Unprecedented Flux-Mediated Synthesis of Crystalline Polyimide Covalent Organic Frameworks Using the 4-Dimethylaminopyridine (DMAP)-Type Nucleophilic Catalyst for Use in Efficient Photosynthesis of H2O2

Photocatalytic H2O2 production from water and O2 represents a sustainable approach for clean chemical synthesis, but developing efficient and stable photocatalysts remains challenging. Herein, we report a novel 4-dimethylaminopyridine (DMAP)-type nucleophilic catalyst-mediated flux synthesis strategy to prepare crystalline polyimide covalent organic frameworks (PI-COFs) as efficient photocatalysts for H2O2 generation. Interestingly, by introducing molten DMAP as the reaction medium, we achieved three PI-COFs (DMAP-BNCOFs, DMAP-BBCOFs, and DMAP-NNCOFs) with significantly enhanced crystallinity and porosity compared to those obtained in conventional solvothermal synthesis. The optimized PI-COFs showed excellent photocatalytic activity, among which DMAP-BNCOFs could achieve a H2O2 production rate of 8051.4 μmol h-1 g-1 without the presence of any sacrificial agents under visible-light irradiation, representing the most efficient polymeric/framework photocatalysts ever reported.

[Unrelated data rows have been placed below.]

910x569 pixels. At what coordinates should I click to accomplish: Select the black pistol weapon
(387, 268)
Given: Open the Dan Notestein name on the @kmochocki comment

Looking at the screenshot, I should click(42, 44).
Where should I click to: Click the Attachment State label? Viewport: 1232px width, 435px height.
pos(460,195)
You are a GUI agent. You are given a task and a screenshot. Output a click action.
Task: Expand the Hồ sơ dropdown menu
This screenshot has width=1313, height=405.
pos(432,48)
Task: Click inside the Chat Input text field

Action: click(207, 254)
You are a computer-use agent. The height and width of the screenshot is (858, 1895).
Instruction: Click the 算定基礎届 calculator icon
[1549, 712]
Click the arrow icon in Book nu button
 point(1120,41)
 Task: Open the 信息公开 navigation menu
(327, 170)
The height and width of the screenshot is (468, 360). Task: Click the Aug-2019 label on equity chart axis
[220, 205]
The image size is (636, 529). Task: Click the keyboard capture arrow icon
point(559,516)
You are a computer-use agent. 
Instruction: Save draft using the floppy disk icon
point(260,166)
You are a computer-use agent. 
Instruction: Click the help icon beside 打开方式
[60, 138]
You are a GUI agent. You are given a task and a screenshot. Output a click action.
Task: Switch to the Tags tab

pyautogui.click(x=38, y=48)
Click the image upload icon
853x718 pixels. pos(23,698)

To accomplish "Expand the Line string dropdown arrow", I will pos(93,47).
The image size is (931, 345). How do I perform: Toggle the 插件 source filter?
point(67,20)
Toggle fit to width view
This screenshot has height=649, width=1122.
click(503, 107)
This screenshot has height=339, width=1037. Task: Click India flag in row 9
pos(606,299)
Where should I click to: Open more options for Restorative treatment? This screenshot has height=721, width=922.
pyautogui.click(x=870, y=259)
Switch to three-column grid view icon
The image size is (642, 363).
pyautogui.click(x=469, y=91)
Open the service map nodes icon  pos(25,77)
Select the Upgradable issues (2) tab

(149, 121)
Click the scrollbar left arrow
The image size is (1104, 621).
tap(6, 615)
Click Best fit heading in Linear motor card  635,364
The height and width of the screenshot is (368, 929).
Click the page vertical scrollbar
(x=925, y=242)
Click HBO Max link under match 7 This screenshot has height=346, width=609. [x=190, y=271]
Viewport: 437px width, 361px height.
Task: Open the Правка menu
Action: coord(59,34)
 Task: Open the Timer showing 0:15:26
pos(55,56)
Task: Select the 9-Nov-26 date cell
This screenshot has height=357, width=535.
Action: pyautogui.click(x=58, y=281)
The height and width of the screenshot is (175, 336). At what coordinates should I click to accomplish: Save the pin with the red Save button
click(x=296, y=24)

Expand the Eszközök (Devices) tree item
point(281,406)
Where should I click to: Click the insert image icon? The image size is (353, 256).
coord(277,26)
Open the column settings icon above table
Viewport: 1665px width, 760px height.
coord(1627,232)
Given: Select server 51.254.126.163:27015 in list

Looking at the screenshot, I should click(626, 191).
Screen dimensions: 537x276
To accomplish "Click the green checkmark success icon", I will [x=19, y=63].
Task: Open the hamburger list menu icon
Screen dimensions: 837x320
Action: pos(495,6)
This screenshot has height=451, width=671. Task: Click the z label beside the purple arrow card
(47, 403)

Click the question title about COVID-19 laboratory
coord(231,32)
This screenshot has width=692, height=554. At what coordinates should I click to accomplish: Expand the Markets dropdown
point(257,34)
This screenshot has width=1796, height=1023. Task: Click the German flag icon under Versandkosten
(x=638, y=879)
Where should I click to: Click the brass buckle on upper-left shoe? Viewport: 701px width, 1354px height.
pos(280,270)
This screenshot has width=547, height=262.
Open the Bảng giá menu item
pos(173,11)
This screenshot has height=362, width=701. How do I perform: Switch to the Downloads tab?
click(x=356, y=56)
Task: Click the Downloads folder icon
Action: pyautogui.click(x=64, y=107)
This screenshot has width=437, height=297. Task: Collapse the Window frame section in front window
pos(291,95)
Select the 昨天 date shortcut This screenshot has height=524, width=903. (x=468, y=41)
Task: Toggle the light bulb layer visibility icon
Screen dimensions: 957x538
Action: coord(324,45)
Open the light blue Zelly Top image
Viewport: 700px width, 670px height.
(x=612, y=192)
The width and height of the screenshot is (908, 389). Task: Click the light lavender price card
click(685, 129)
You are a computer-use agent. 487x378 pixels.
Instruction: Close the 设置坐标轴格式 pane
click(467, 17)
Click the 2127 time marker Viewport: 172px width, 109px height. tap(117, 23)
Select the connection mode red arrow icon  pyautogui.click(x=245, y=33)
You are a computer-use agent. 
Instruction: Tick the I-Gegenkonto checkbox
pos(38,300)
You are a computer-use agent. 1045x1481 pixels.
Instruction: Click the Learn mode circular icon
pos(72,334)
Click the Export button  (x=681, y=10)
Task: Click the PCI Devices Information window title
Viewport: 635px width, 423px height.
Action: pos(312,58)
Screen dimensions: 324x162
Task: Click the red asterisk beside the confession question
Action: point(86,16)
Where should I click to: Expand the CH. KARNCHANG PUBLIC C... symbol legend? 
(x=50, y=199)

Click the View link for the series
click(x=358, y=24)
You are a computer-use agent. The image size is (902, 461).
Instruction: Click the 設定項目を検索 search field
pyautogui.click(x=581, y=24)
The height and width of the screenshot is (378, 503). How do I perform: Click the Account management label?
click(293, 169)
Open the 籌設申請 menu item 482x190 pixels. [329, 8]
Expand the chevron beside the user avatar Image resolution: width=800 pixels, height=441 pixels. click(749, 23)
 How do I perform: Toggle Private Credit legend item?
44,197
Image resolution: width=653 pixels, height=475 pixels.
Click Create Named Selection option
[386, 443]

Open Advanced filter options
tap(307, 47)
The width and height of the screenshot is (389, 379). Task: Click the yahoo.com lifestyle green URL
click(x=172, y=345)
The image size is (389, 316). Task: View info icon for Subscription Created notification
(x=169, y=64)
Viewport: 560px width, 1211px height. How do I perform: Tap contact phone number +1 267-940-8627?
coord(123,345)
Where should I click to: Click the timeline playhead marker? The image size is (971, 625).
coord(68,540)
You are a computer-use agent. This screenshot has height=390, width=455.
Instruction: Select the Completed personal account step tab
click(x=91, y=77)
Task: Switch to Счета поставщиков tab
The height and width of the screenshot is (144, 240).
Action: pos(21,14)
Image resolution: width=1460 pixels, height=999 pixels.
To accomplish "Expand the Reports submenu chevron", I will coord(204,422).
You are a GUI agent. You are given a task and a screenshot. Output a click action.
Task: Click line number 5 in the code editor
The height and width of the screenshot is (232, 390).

The photocatalyst demonstrated remarkable stability over 90 h of continuous operation with no activity loss. DMAP-BNCOFs exhibited a lower exciton binding energy and longer excited-state lifetime compared with those of DMAP-BBCOFs and DMAP-NNCOFs. Experimental and theoretical studies revealed that enhanced performance stems from the optimal electronic structure, efficient charge separation, and accelerated O2 activation. This work provides new insights into the flux synthesis approach and rational design of PI-COF photocatalysts and establishes an effective strategy for sustainable H2O2 production.